• [Material to process]:

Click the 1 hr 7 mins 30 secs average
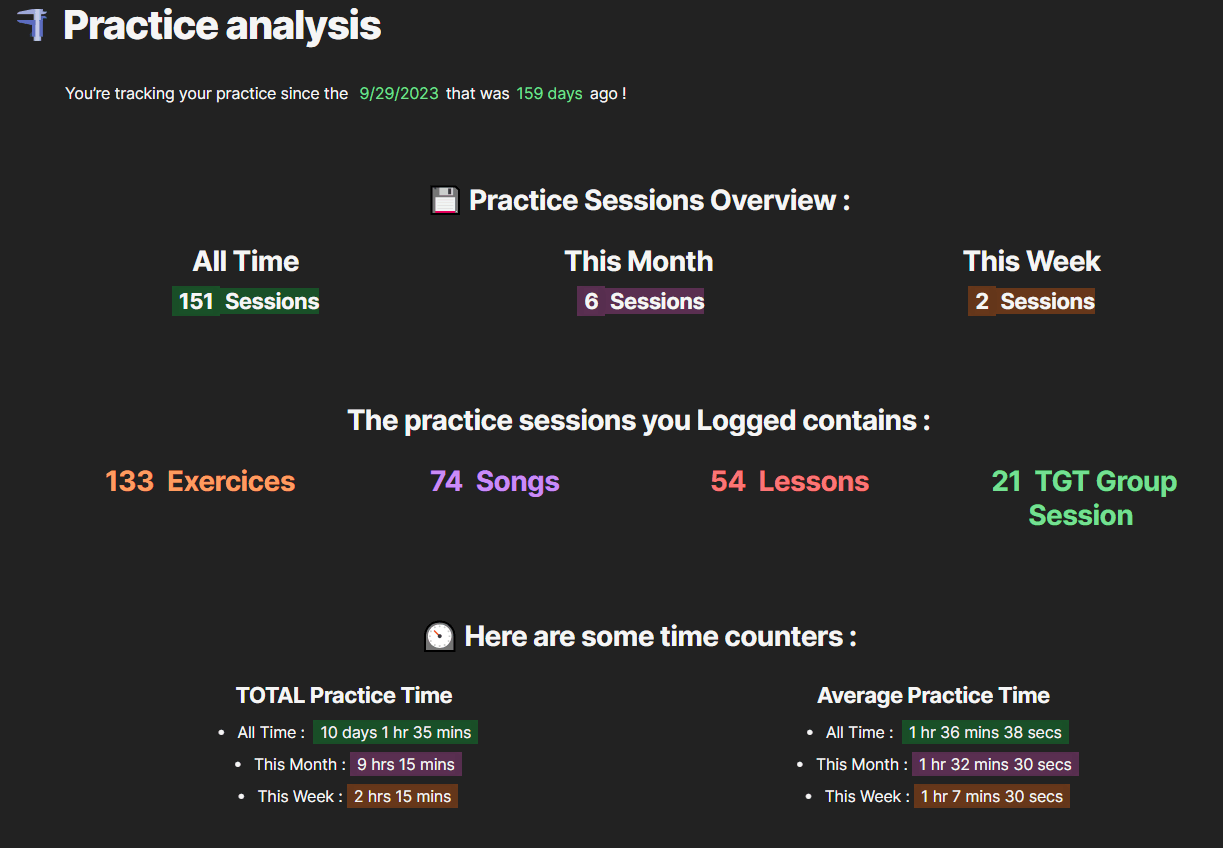Viewport: 1223px width, 848px height. [991, 797]
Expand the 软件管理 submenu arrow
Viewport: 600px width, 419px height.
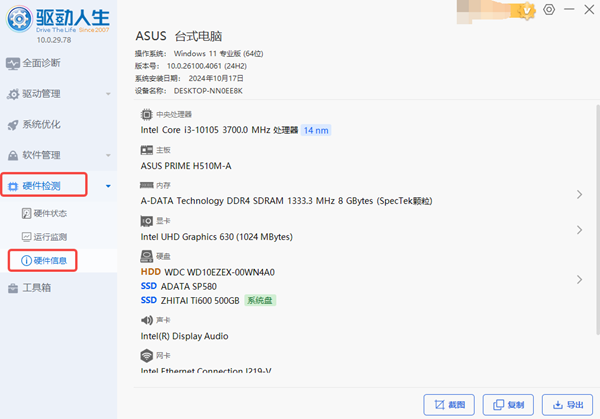107,155
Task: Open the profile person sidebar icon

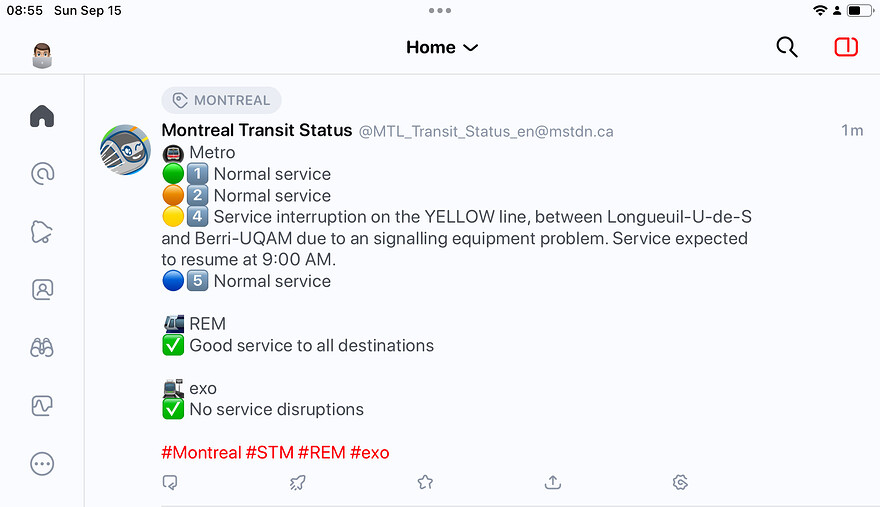Action: [42, 290]
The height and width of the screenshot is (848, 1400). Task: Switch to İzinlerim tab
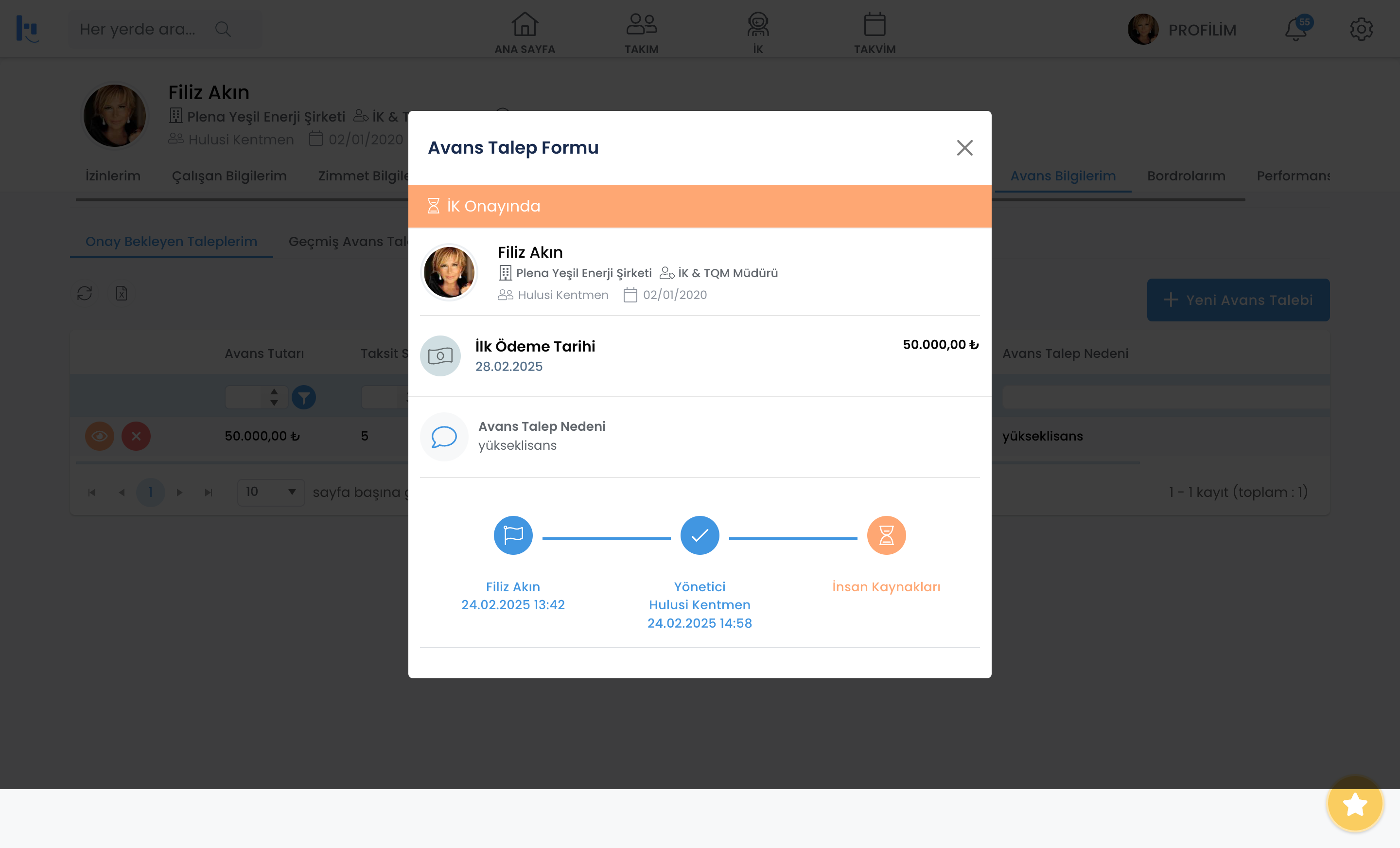[x=112, y=176]
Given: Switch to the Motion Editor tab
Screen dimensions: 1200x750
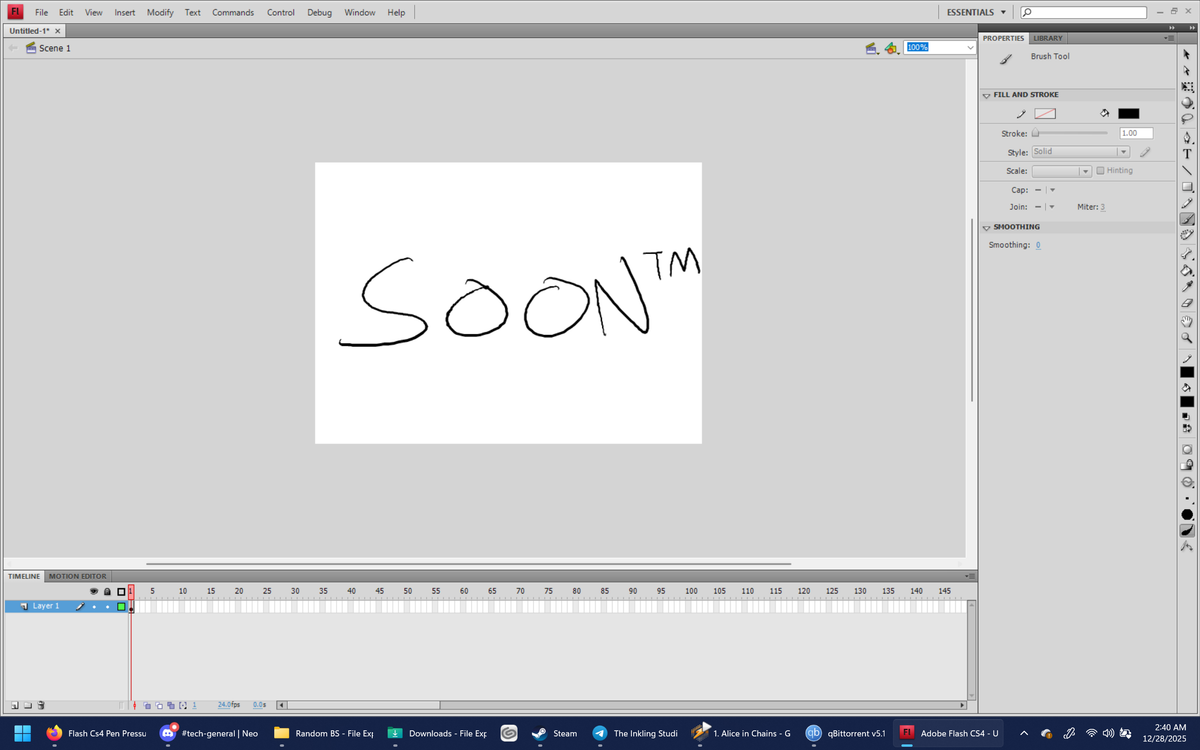Looking at the screenshot, I should (78, 576).
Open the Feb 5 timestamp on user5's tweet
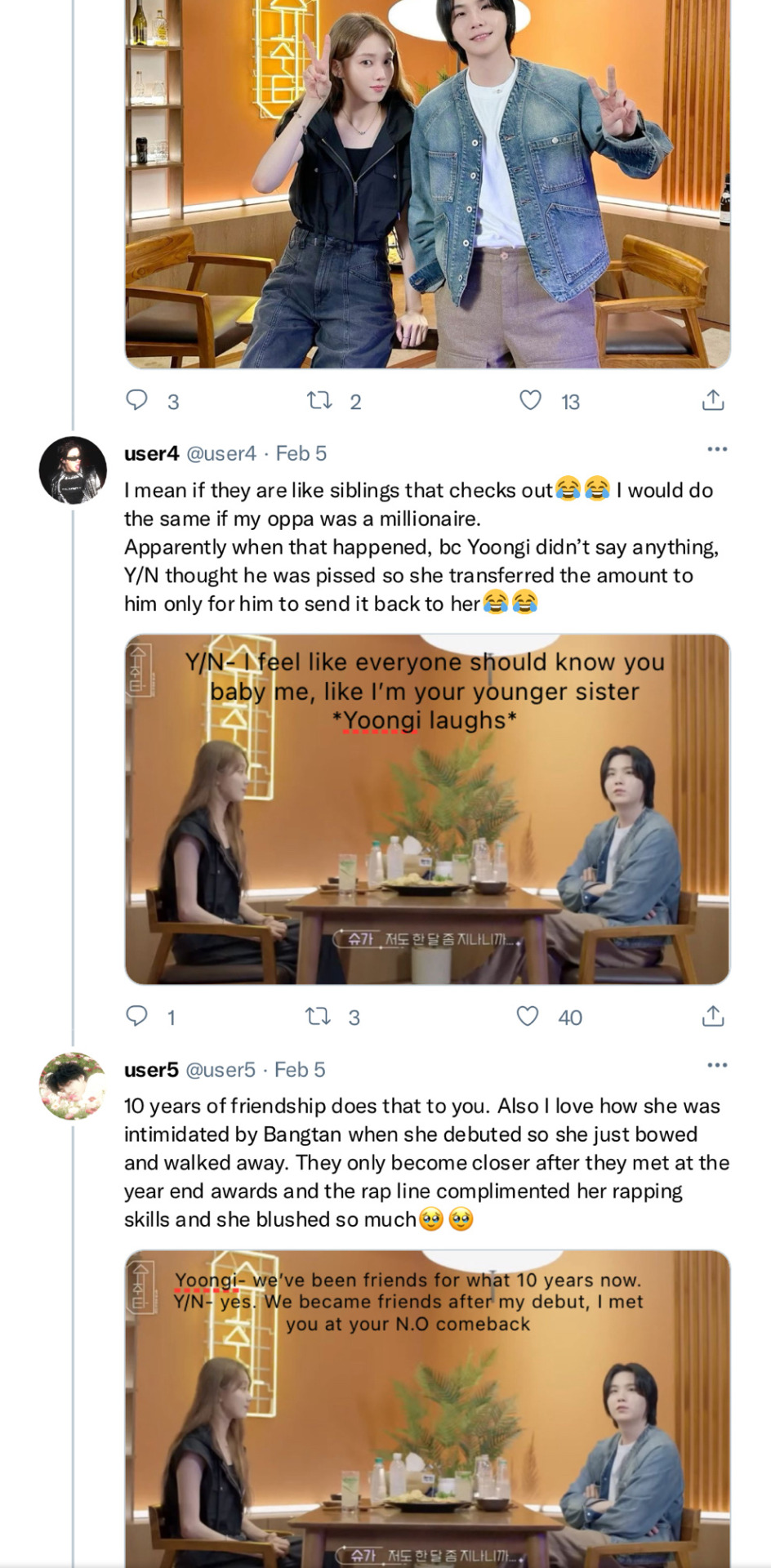 [300, 1069]
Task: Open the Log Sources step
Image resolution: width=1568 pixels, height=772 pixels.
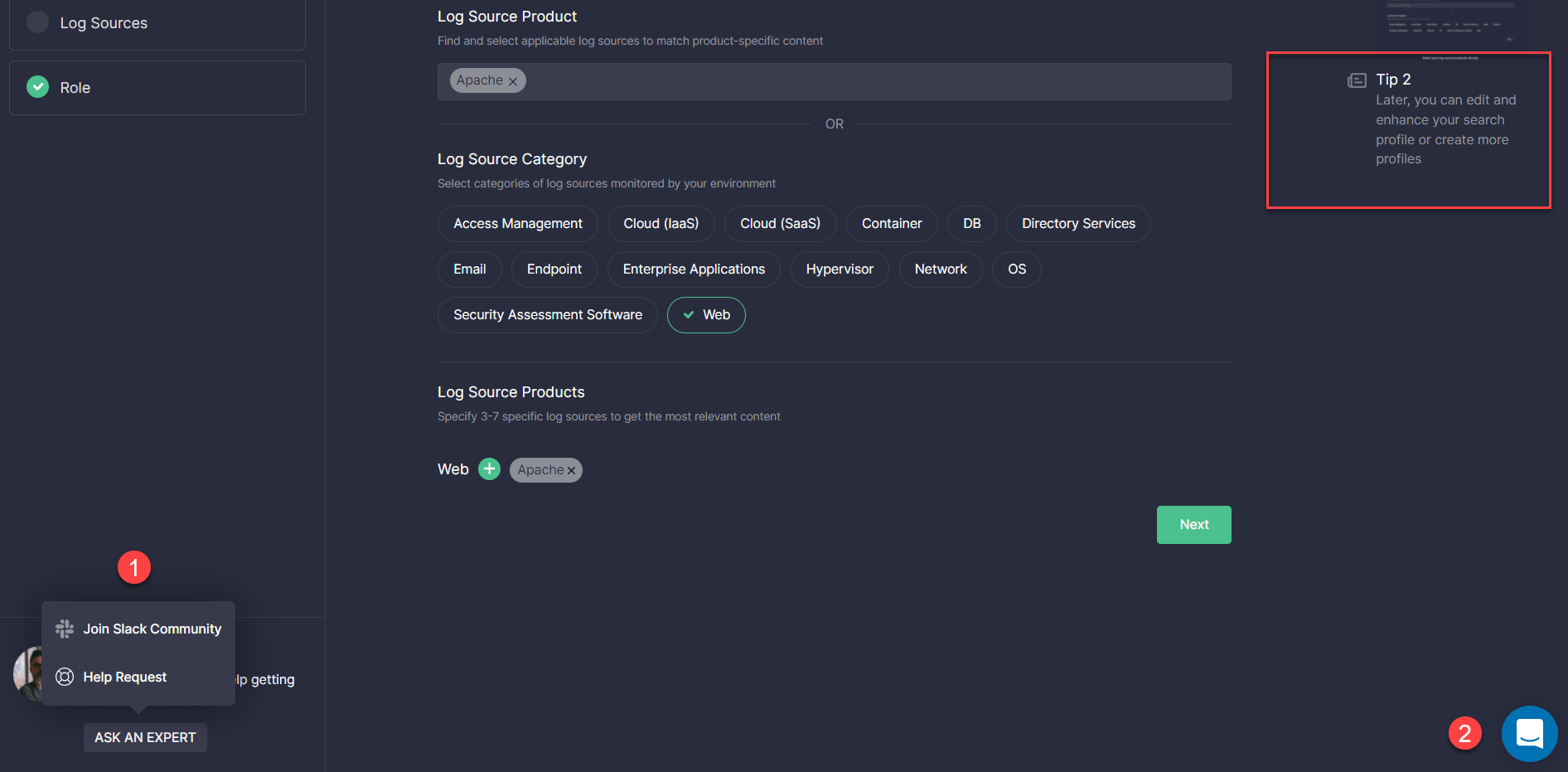Action: (104, 23)
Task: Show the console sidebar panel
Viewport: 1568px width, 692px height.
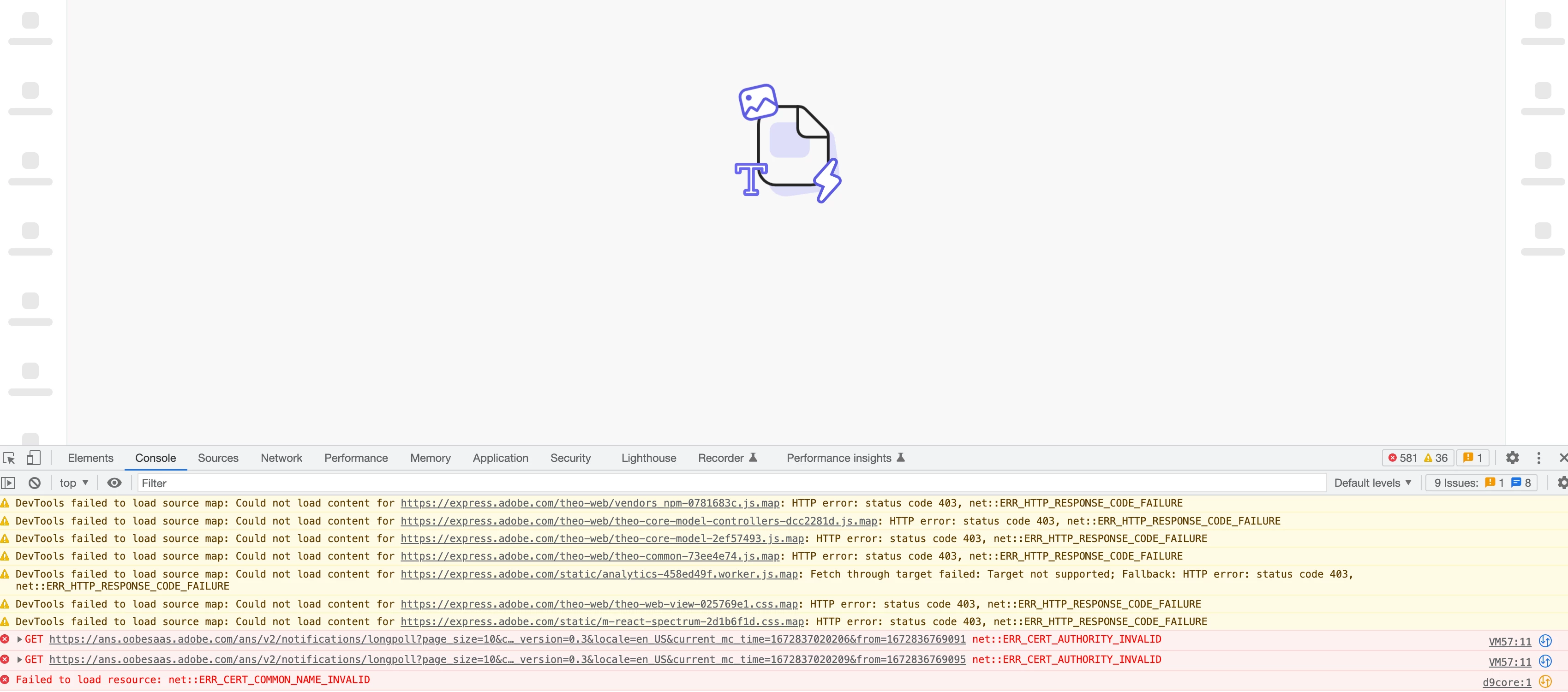Action: tap(8, 483)

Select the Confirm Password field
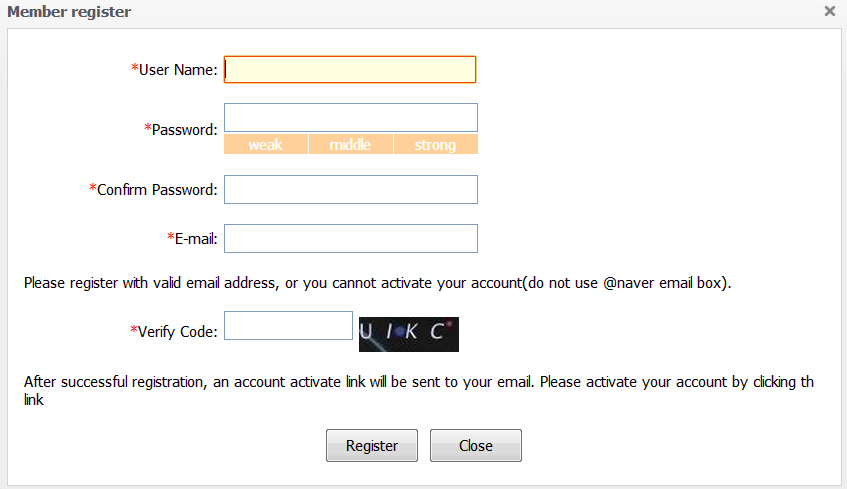pos(350,189)
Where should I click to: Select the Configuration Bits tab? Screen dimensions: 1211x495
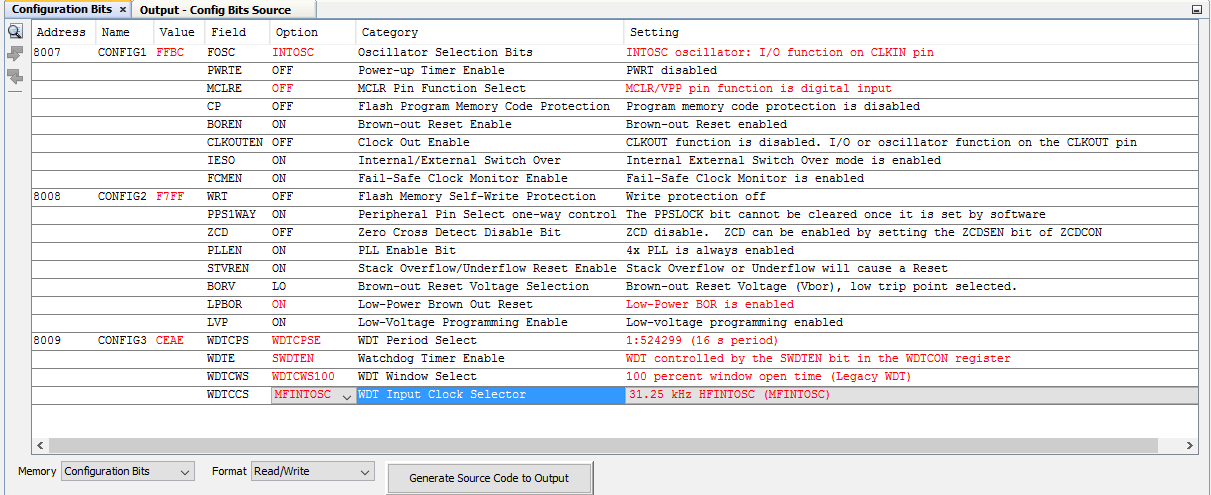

• [What this task involves]: Rewrite all the lines above as a JSON list of strings, one string per line, with blank lines dropped. Leave the pictures out.

• [Output of the task]:
[
  "Click the 1 hr 7 mins 30 secs average",
  "Viewport: 1223px width, 848px height. [991, 797]",
  "Expand the 软件管理 submenu arrow",
  "Viewport: 600px width, 419px height.",
  "107,155",
  "Task: Open the profile person sidebar icon",
  "Action: [42, 290]",
  "The height and width of the screenshot is (848, 1400). Task: Switch to İzinlerim tab",
  "[x=112, y=176]",
  "Given: Switch to the Motion Editor tab",
  "Screen dimensions: 1200x750",
  "Looking at the screenshot, I should (78, 576).",
  "Open the Feb 5 timestamp on user5's tweet",
  " [300, 1069]",
  "Task: Open the Log Sources step",
  "Image resolution: width=1568 pixels, height=772 pixels.",
  "Action: (104, 23)",
  "Task: Show the console sidebar panel",
  "Viewport: 1568px width, 692px height.",
  "Action: tap(8, 483)",
  "Select the Confirm Password field",
  "pos(350,189)",
  "Where should I click to: Select the Configuration Bits tab? Screen dimensions: 1211x495"
]